# 演習課題
a) 次の (i)〜(iii) は、AFアブレーションに関するページ抜粋の内容と一致しますか？それぞれ「はい」か「いいえ」で答え、判断の決め手となる本文の語句を改変せずに引用してください。
(i) CABANA試験のITT解析では、複合アウトカムについて2群間の有意差が検証された。
(ii) RE-CIRCUIT試験には日本人AF症例112例が含まれた。
(iii) RE-CIRCUIT試験では死亡例が報告された。
b) AFアブレーションに関するページ抜粋を、最後の文の後から書き継いでください。

AFアブレーション治療と抗不整脈薬治療を比較検討した、CABANA試験では、生命予後への影響が注目されました。必ずしもアブレーションの最新技術が使用されていない点には注意が必要ですが、死亡・脳梗塞・大出血・心停止の複合アウトカムについて、ITT解析では2群間の有意差が検証されませんでした(ハザード比 0.86, 95% CI 0.65-1.15; P=0.30)。
しかし、それぞれ102例および301例のクロスオーバー症例を加味したPer-Protocol Analysisでは、アブレーションが有意にイベント発生を抑制したことが示されています(ハザード比 0.73, 95% CI 0.54-0.99; P=0.046)。アブレーションの生命予後改善効果を示唆するデータといえます。

AFアブレーションの有用性と課題04

AFアブレーション施行時の抗凝固療法: RE-CIRCUIT試験

アブレーション施行時には、塞栓症リスクと出血リスクの両方に注意する必要があります。そのため、従来からワルファリンの継続療法が実施されてきましたが、DOAC継続下のアブレーション施行の安全性・有効性についての研究結果の報告も蓄積されています。
そのひとつが、プラザキサ(ダビガトラン)継続とワルファリン継続を比較したRE-CIRCUIT試験で、試験結果は2017年に公表され、New England Journal of Medicine誌に掲載されました。なお本試験には日本人AF症例112例が含まれました。

AFアブレーション施行時の抗凝固療法: RE-CIRCUIT試験01AFアブレーション施行時の抗凝固療法: RE-CIRCUIT試験02

結果ですが、主要評価項目である国際血栓止血学会(ISTH)基準による大出血の発現率は、ワルファリン群と比較してプラザキサ群で有意に抑制され、相対リスク減少率は77.2%でした。

AFアブレーション施行時の抗凝固療法: RE-CIRCUIT試験03

なお、全ての有害事象の発現率は、プラザキサ継続群225例(66.6%)、ワルファリン継続群242例(71.6%)でした。重篤な有害事象は、プラザキサ継続群63例、ワルファリン群75例に認められました。主な重篤な有害事象は、心房粗動(プラザキサ継続群20例、ワルファリン継続群19例)、心房細動(プラザキサ継続群6例、ワルファリン継続群13例)、心タンポナーデ(プラザキサ継続群1例、ワルファリン継続群4例)等でした。投与中止に至った有害事象は、プラザキサ継続群19例、ワルファリン継続群8例でしたが、論文に詳細の記載はありませんでした。死亡例の報告はありませんでした。

AFアブレーション施行時の抗凝固療法: RE-CIRCUIT試験04AFアブレーション施行時の抗凝固療法: RE-CIRCUIT試験05

RE-CIRCUIT試験では、塞栓症のリスクと大出血のリスクを考慮したプラザキサ継続治療に関するエビデンスが示されました。この結果は、アブレーションを担当する医師にとって参考になるものであったと考えます。

# 提示情報

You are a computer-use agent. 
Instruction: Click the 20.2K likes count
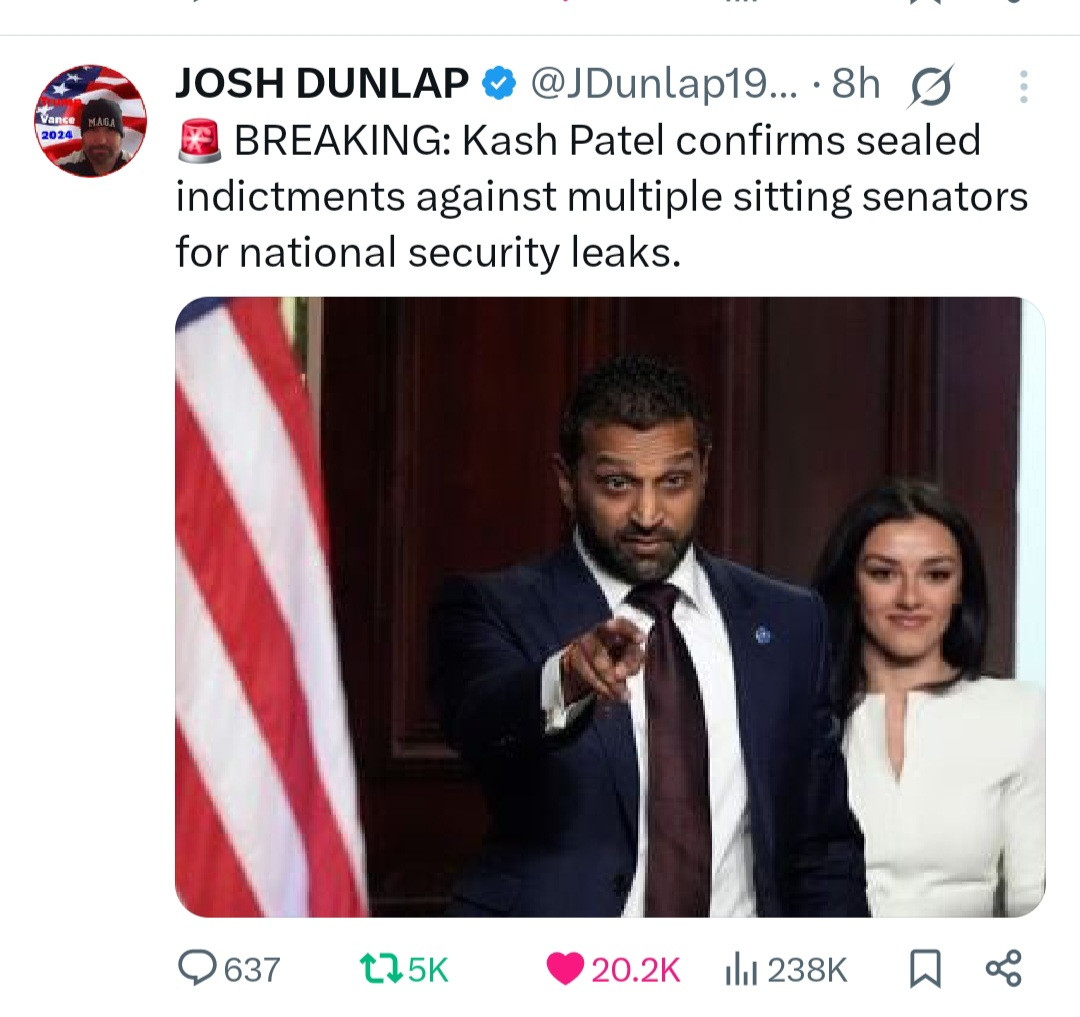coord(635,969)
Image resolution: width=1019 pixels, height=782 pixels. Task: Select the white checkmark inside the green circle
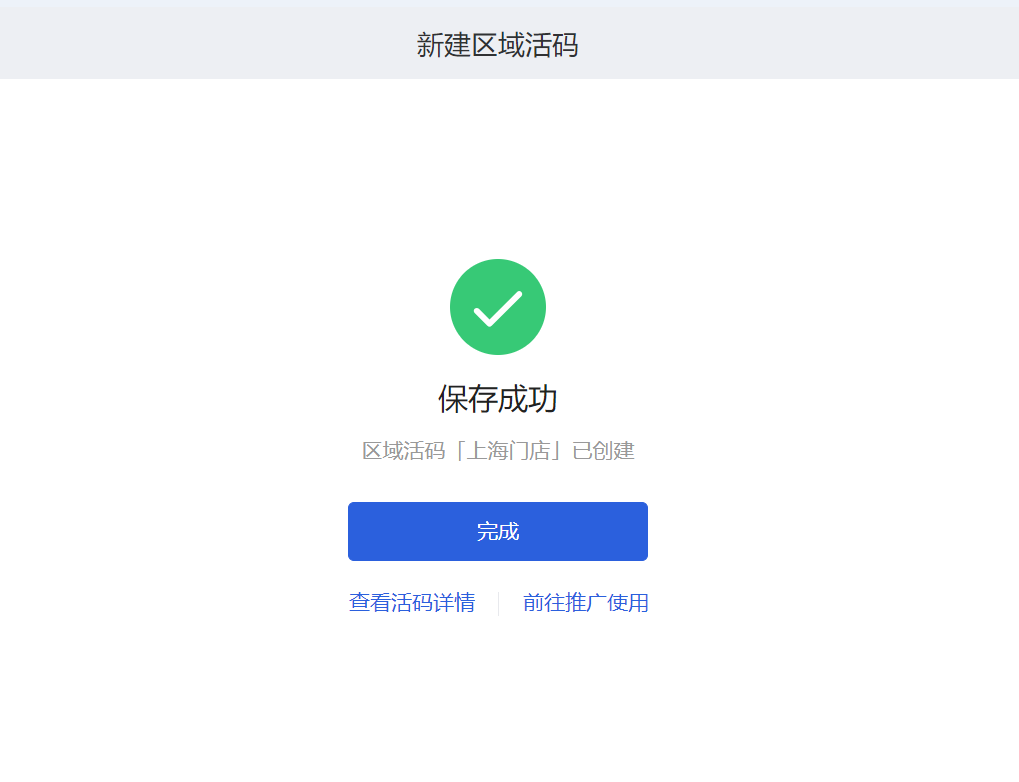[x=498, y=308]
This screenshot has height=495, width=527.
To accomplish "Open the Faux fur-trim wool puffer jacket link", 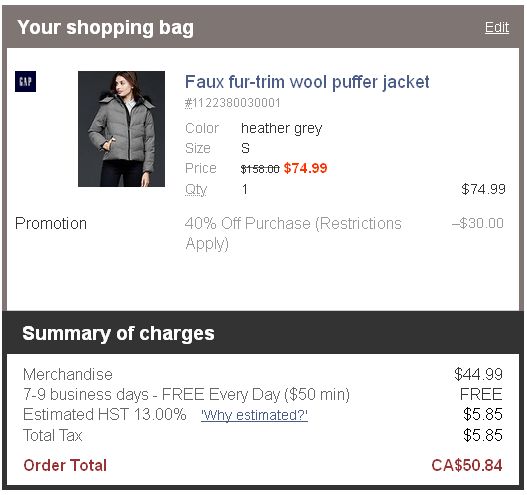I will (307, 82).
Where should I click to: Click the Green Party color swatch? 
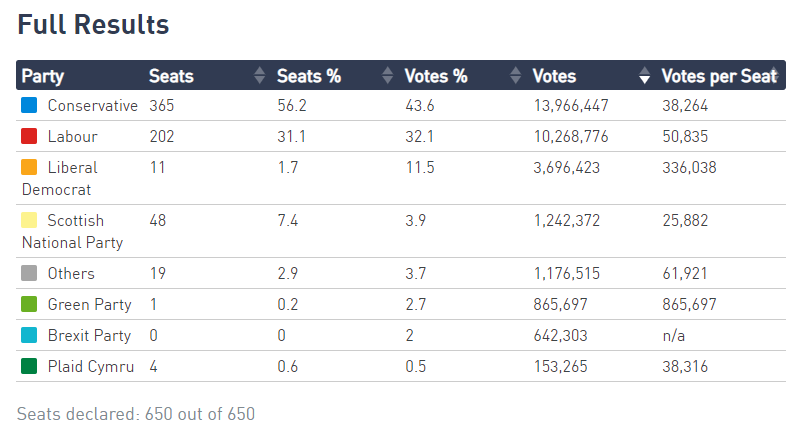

---

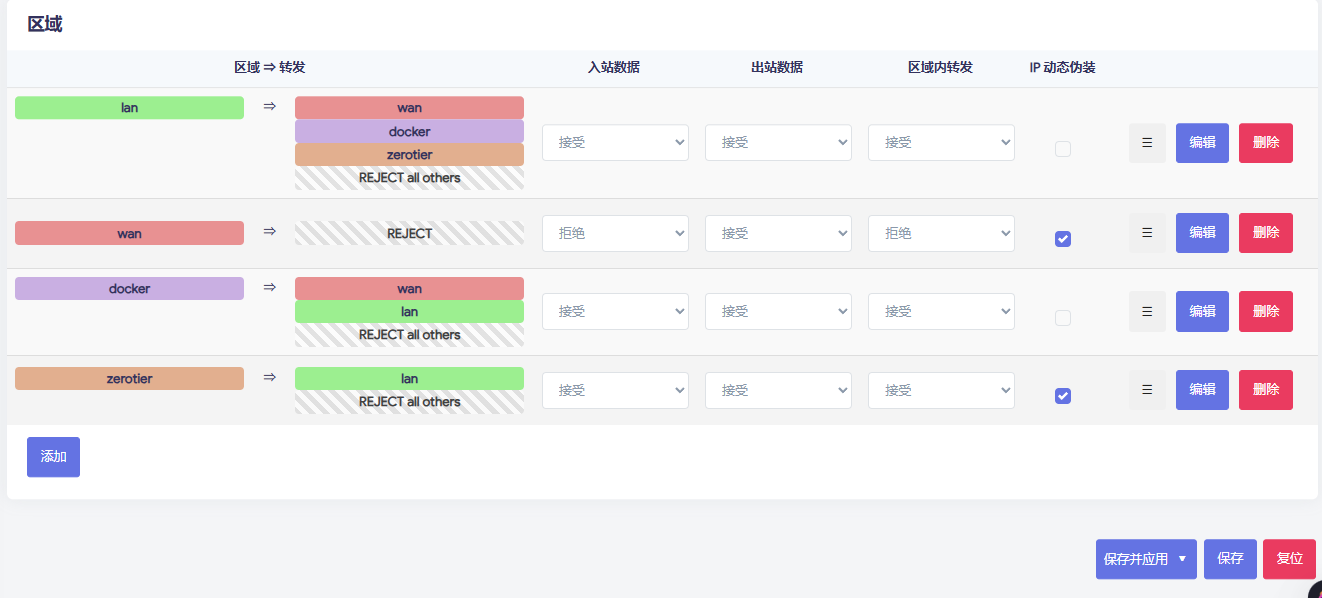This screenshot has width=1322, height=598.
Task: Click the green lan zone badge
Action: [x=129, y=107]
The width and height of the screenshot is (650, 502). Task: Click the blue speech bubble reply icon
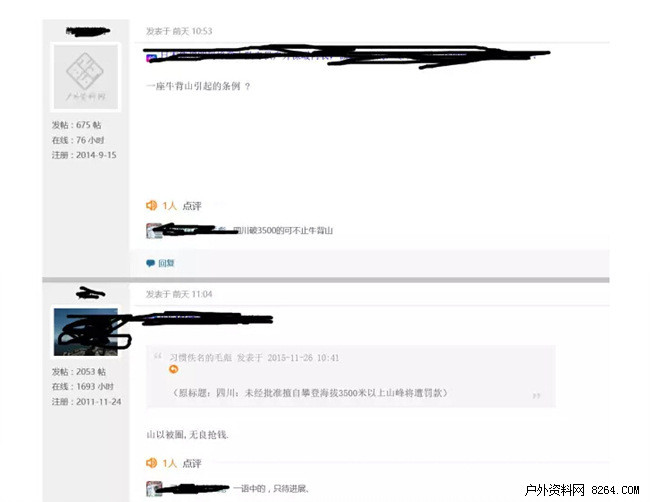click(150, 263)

# 期待される出力
a)
(i) いいえ：「ITT解析では2群間の有意差が検証されませんでした」
(ii) はい：「なお本試験には日本人AF症例112例が含まれました。」
(iii) いいえ：「死亡例の報告はありませんでした。」

b)
血栓止血の専門の立場から
凝固メカニズムにみる出血に対する止血機序とプラザキサの影響

岩手県立中部病院 診療部 臨床検査科長 家子 正裕 先生:

凝固反応の開始における抗凝固薬の影響

奥村先生には、RE-CIRCUIT試験の結果、プラザキサ継続群でアブレーション施行後の大出血リスクの抑制が認められたことをご解説いただきました。さらに生じた大出血イベントの内訳をみてみると、アブレーション時のアクセス部位である鼠径部の出血、血腫はプラザキサ継続群でそれぞれ2例、0例、ワルファリン継続群ではそれぞれ2例、8例であったことが報告されています。

凝固反応の開始における抗凝固薬の影響01

そこで、このようなアクセス部における凝固反応開始のメカニズムと直接トロンビン阻害剤の関与について、細胞性凝固反応の図を使ってご紹介します。
血管内皮細胞へ凝固刺激が加わると、組織因子(TF)に結合した活性化FⅦ(FⅦa)を介して凝固因子が活性化されていきます。その過程では凝固反応を促進するシステムとして、FⅨa、FⅪa、およびFⅧaを含む複合体Tenase、FⅩaおよびFⅤaを含むProthrombinaseが生じます。このようにFⅦは凝固反応の開始に関与しています。今回特に注目したいのは、FⅦを活性化するFⅦ-aseです。

凝固反応の開始における抗凝固薬の影響02

FⅦ-aseを構成する因子には、FⅨa、FⅩa、FⅦa-TF、トロンビンがありますが、因子ごとに寄与の程度は異なります。代謝回転数(Kcat)、つまり、酵素反応による生成物の単位時間当たりの最大数は、FⅩaで最も高いことが示されています。トロンビンのKcatはFⅩaのおよそ300分の1であり、こうしたことから、プラザキサのような直接トロンビン阻害剤はFⅦの活性化に与える影響が少ないことが推察されます。

凝固反応の開始における抗凝固薬の影響03

アブレーション手技中の抗凝固薬の影響

RE-CIRCUIT試験における大出血発現の推移からは、2群の差はアブレーション手技中に開き、その後少しずつ拡大していく様子が観察されます。FⅦ-aseへの影響の違いで説明できる部分もありますが、ここでアブレーション手技中の影響について考えてみたいと思います。

一般的に、AFアブレーション手技中はヘパリン投与により 活性化凝固時間(ACT)を300 秒以上に維持する方法がとられます。ACTは、内因系凝固反応を介した凝固反応を反映する指標です。では、直接トロンビン阻害剤はACTにどのように影響するのでしょうか。

直接トロンビン阻害剤の標的は、初期トロンビンと、凝固因子の活性化によって生成されたトロンビンです。これらの阻害の結果、内因系凝固因子で構成されるⅩ-aseが阻害されます。そのため、直接トロンビン阻害剤服用時、APTTやACTにその影響が反映されます。AFアブレーション手技中のACTには、ワルファリンや直接トロンビン阻害剤であるプラザキサの場合、ヘパリンの抗凝固作用がACTへ反映されるため、結果としてヘパリンの投与量の調整が可能であると考えられます。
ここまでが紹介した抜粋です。